** What to do **
Format the entries below as a Markdown table with the columns "Row" and "Line", starting at the line that contains "Viewport: 1568px width, 742px" and ending with the last line of the entries. Skip blank lines and leave the pictures out.
━━ Records for processing ━━
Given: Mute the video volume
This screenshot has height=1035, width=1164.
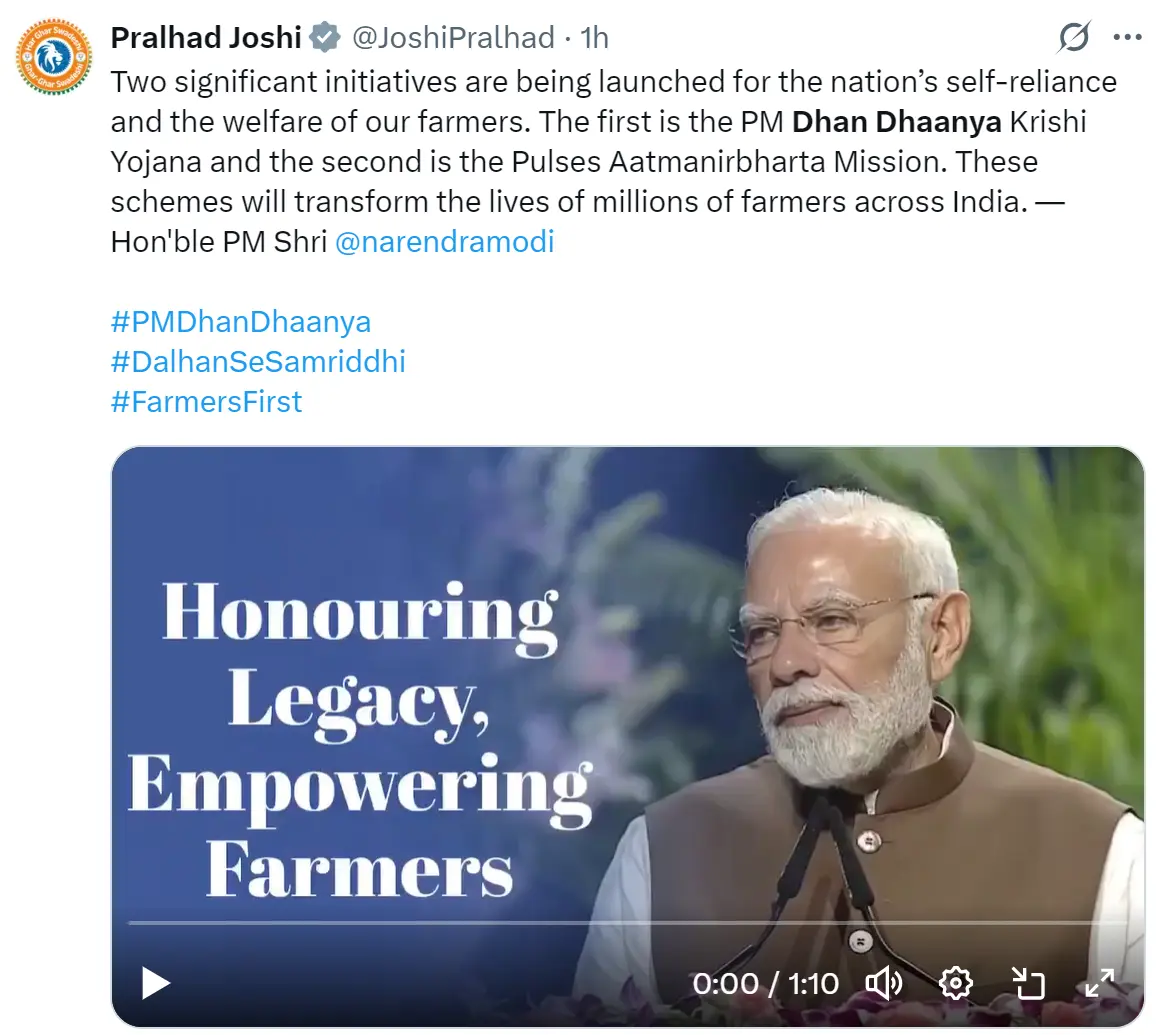Looking at the screenshot, I should [883, 983].
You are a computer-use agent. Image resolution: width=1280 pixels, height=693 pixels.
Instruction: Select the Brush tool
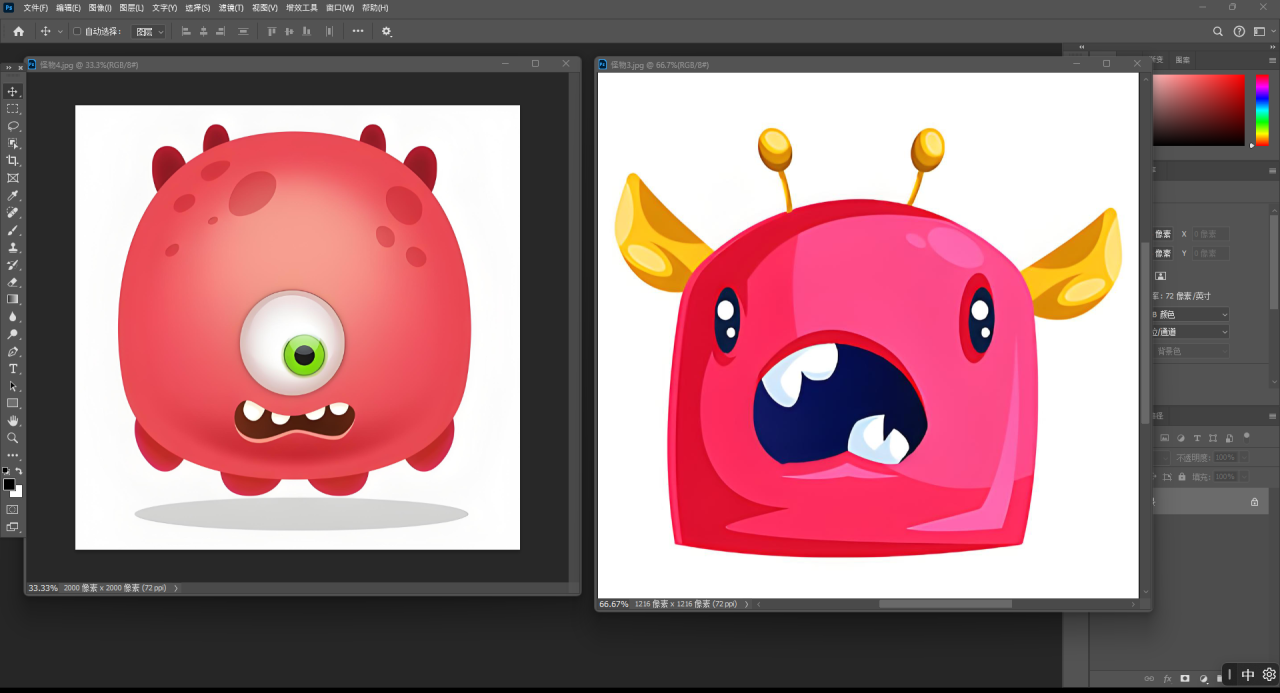click(x=13, y=230)

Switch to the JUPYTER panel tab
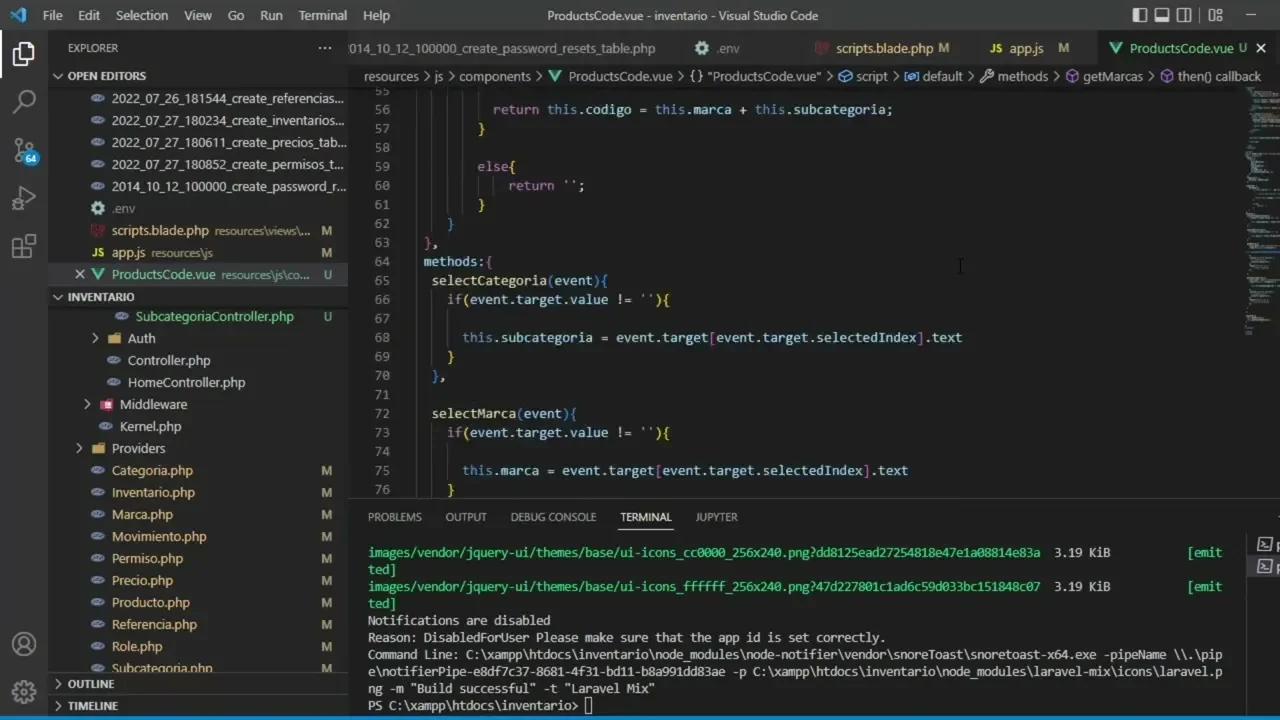[x=716, y=517]
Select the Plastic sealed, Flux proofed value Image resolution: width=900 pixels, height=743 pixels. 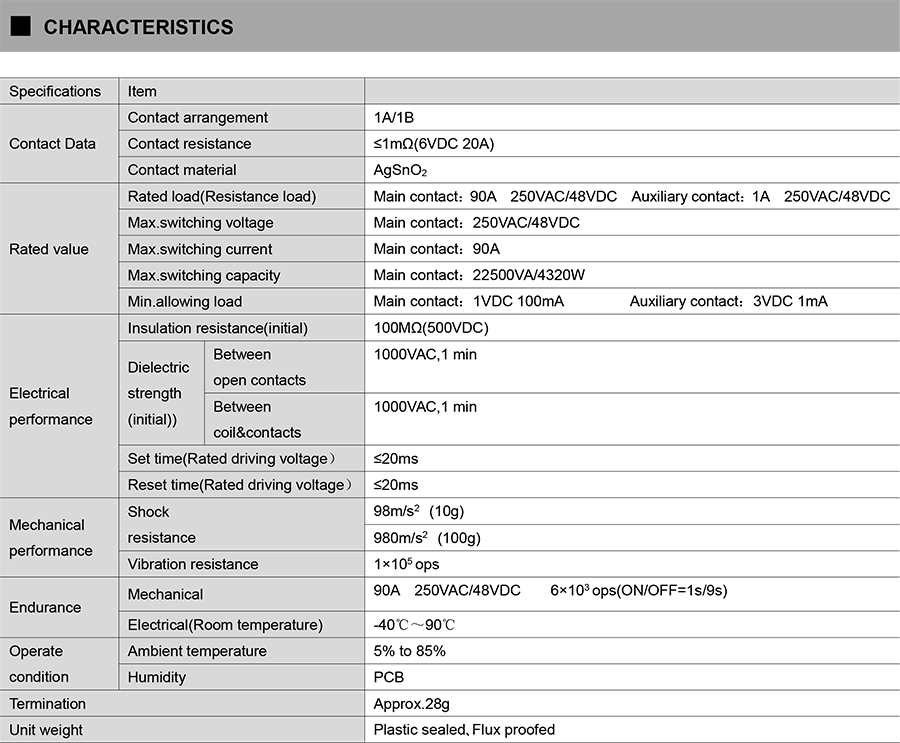(464, 729)
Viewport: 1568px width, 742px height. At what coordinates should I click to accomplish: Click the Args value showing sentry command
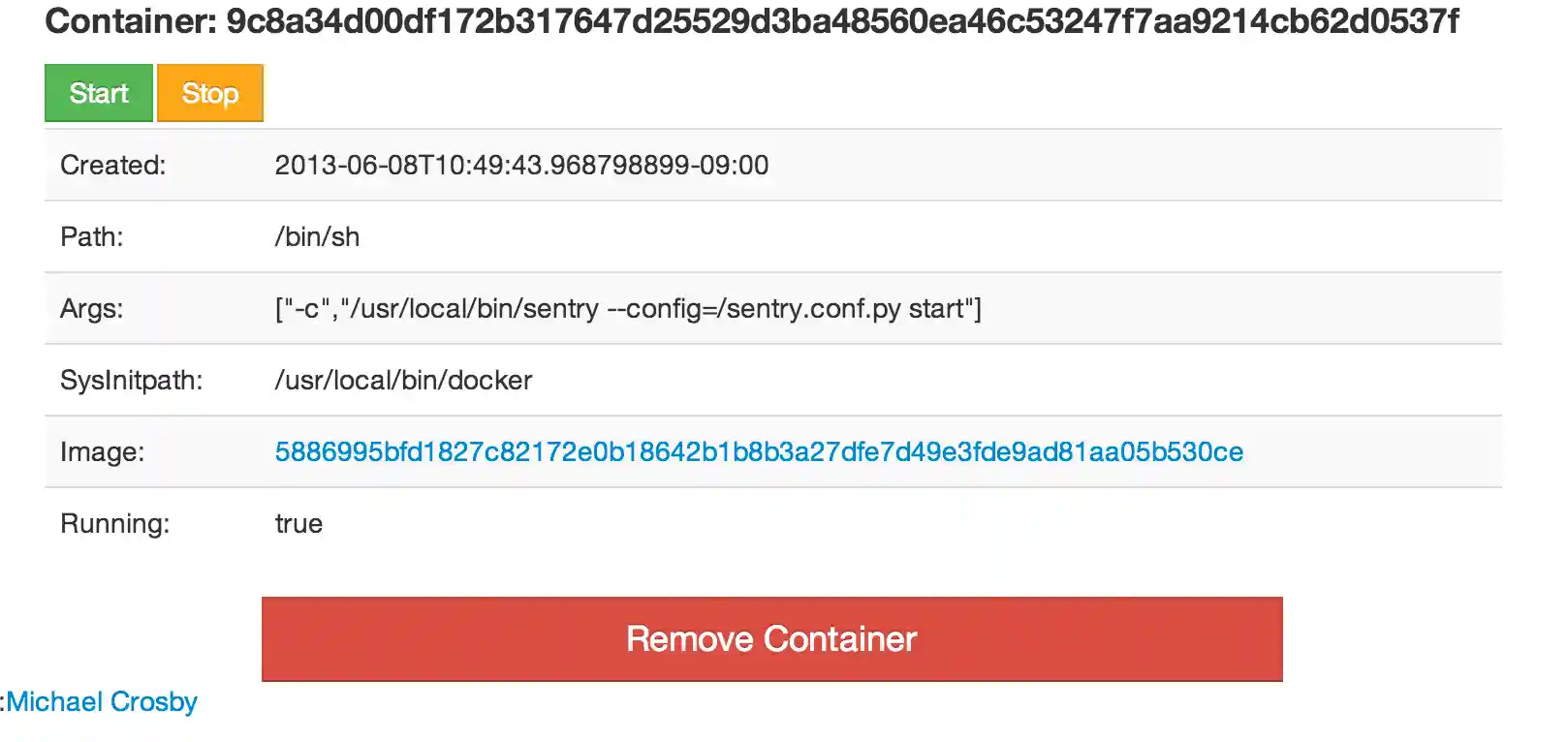coord(628,308)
━━━
** Answer below **
| Row | Line |
|---|---|
| 1 | Viewport: 1568px width, 742px height. At what coordinates should I click to accomplish: Click the Args value showing sentry command |
| 2 | coord(628,308) |